YOUR TASK: For the records that follow, please set down exactly the lines between the one holding "Mortgage Courses (13, 2500)" and the one holding "Securities Courses (13, 2513)", inclusive, and only those.

*** EXCERPTED RECORDS ***

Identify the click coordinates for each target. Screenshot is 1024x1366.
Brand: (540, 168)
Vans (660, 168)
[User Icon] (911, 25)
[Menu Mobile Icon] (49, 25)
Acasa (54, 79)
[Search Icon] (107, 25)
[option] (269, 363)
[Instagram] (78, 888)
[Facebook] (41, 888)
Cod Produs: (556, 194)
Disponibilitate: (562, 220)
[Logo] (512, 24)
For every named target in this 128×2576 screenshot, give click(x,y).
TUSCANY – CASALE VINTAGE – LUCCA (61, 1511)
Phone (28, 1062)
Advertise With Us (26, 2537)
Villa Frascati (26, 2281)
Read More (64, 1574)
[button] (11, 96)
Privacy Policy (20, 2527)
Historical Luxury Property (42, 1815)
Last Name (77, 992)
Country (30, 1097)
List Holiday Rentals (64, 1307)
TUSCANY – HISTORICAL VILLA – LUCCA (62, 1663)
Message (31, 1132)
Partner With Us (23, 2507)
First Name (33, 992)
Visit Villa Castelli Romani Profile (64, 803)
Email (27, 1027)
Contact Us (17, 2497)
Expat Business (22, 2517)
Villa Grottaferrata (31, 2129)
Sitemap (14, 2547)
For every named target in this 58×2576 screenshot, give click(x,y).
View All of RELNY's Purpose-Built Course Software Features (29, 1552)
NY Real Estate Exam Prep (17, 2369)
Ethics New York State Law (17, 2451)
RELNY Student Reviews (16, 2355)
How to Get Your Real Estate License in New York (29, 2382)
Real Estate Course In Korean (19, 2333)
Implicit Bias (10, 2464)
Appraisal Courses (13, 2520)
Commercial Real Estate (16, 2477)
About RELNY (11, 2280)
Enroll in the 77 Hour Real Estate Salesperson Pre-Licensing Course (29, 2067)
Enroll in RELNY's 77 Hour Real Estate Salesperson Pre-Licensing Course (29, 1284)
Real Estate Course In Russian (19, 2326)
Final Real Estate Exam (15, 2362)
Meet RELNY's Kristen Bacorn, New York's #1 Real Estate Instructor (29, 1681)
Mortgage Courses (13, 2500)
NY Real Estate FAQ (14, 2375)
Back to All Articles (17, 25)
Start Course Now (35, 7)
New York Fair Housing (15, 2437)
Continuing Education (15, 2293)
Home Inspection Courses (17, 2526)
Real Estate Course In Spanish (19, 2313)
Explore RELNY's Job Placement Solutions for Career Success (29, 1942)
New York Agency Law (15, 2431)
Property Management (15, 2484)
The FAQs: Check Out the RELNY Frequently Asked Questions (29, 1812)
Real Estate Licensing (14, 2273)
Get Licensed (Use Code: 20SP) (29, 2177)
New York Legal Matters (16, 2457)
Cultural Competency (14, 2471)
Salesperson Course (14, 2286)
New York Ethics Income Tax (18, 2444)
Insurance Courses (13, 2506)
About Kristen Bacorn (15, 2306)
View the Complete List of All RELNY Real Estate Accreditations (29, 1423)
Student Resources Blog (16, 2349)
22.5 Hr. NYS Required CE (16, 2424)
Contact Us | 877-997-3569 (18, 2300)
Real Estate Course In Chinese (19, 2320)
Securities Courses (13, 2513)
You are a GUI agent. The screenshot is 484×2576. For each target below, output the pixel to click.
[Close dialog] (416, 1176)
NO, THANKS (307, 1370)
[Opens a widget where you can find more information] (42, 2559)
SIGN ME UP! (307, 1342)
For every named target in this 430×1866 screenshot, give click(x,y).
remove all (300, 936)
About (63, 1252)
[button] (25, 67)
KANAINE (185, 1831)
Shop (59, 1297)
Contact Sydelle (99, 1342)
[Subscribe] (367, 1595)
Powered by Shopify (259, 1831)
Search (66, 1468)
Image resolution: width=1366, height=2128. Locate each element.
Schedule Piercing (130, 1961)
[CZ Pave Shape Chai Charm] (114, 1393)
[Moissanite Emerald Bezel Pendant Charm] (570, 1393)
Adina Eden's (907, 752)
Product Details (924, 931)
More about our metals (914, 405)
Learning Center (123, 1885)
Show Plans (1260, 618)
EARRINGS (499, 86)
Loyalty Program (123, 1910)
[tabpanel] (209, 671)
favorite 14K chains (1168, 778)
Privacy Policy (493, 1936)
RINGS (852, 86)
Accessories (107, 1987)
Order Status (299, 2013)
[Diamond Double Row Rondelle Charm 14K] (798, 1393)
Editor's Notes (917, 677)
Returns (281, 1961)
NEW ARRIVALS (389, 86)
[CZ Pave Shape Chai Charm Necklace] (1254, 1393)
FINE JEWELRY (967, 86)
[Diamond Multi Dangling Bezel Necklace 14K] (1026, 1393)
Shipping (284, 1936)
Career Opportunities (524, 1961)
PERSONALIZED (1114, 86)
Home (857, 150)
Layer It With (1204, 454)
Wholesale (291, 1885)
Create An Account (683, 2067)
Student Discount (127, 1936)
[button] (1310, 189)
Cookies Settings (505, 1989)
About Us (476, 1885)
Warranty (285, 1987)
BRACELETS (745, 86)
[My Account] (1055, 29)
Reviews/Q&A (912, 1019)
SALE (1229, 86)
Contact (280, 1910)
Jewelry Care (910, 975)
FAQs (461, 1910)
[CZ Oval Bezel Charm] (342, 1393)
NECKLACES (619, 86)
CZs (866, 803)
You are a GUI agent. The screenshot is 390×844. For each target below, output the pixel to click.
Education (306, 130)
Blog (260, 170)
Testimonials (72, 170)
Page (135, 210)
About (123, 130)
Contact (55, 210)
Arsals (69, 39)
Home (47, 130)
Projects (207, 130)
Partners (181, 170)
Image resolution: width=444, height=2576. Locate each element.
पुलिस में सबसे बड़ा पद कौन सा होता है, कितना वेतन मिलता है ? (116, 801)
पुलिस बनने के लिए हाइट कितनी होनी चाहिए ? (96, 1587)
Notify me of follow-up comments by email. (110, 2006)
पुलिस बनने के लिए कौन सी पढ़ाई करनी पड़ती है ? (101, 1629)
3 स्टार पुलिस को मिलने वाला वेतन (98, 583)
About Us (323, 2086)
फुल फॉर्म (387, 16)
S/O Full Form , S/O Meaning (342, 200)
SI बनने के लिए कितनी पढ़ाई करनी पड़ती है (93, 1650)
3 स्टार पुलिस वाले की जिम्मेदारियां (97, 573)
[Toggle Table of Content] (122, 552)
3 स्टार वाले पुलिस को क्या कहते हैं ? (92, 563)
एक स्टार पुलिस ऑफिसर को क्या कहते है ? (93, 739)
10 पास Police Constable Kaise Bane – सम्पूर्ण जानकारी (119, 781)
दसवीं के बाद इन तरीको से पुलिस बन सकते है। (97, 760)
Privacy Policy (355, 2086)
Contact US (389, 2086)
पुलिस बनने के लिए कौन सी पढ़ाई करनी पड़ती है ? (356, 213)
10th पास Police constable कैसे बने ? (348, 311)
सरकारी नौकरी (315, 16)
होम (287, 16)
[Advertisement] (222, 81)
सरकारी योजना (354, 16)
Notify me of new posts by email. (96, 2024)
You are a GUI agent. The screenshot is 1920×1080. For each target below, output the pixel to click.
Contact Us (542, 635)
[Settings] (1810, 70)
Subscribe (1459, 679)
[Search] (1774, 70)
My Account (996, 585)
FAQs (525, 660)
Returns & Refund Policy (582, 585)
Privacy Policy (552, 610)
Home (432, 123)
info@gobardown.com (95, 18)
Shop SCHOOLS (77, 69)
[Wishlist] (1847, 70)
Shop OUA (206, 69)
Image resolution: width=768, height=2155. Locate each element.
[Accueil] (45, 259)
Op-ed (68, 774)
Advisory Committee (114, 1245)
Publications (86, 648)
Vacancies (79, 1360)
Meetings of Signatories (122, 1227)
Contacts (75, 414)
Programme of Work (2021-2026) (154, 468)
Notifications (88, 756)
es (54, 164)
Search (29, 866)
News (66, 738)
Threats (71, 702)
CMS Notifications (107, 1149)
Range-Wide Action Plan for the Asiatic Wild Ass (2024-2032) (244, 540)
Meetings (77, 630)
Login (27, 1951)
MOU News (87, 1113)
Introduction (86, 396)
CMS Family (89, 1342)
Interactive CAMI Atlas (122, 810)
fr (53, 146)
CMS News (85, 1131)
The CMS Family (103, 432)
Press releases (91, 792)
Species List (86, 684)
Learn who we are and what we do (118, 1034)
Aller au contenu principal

*** End of EXCERPTED RECORDS ***

REPLY TO THE EXERCISE:
Mortgage Courses (13, 2500)
NY Real Estate FAQ (14, 2375)
Back to All Articles (17, 25)
Start Course Now (35, 7)
New York Fair Housing (15, 2437)
Continuing Education (15, 2293)
Home Inspection Courses (17, 2526)
Real Estate Course In Spanish (19, 2313)
Explore RELNY's Job Placement Solutions for Career Success (29, 1942)
New York Agency Law (15, 2431)
Property Management (15, 2484)
The FAQs: Check Out the RELNY Frequently Asked Questions (29, 1812)
Real Estate Licensing (14, 2273)
Get Licensed (Use Code: 20SP) (29, 2177)
New York Legal Matters (16, 2457)
Cultural Competency (14, 2471)
Salesperson Course (14, 2286)
New York Ethics Income Tax (18, 2444)
Insurance Courses (13, 2506)
About Kristen Bacorn (15, 2306)
View the Complete List of All RELNY Real Estate Accreditations (29, 1423)
Student Resources Blog (16, 2349)
22.5 Hr. NYS Required CE (16, 2424)
Contact Us | 877-997-3569 (18, 2300)
Real Estate Course In Chinese (19, 2320)
Securities Courses (13, 2513)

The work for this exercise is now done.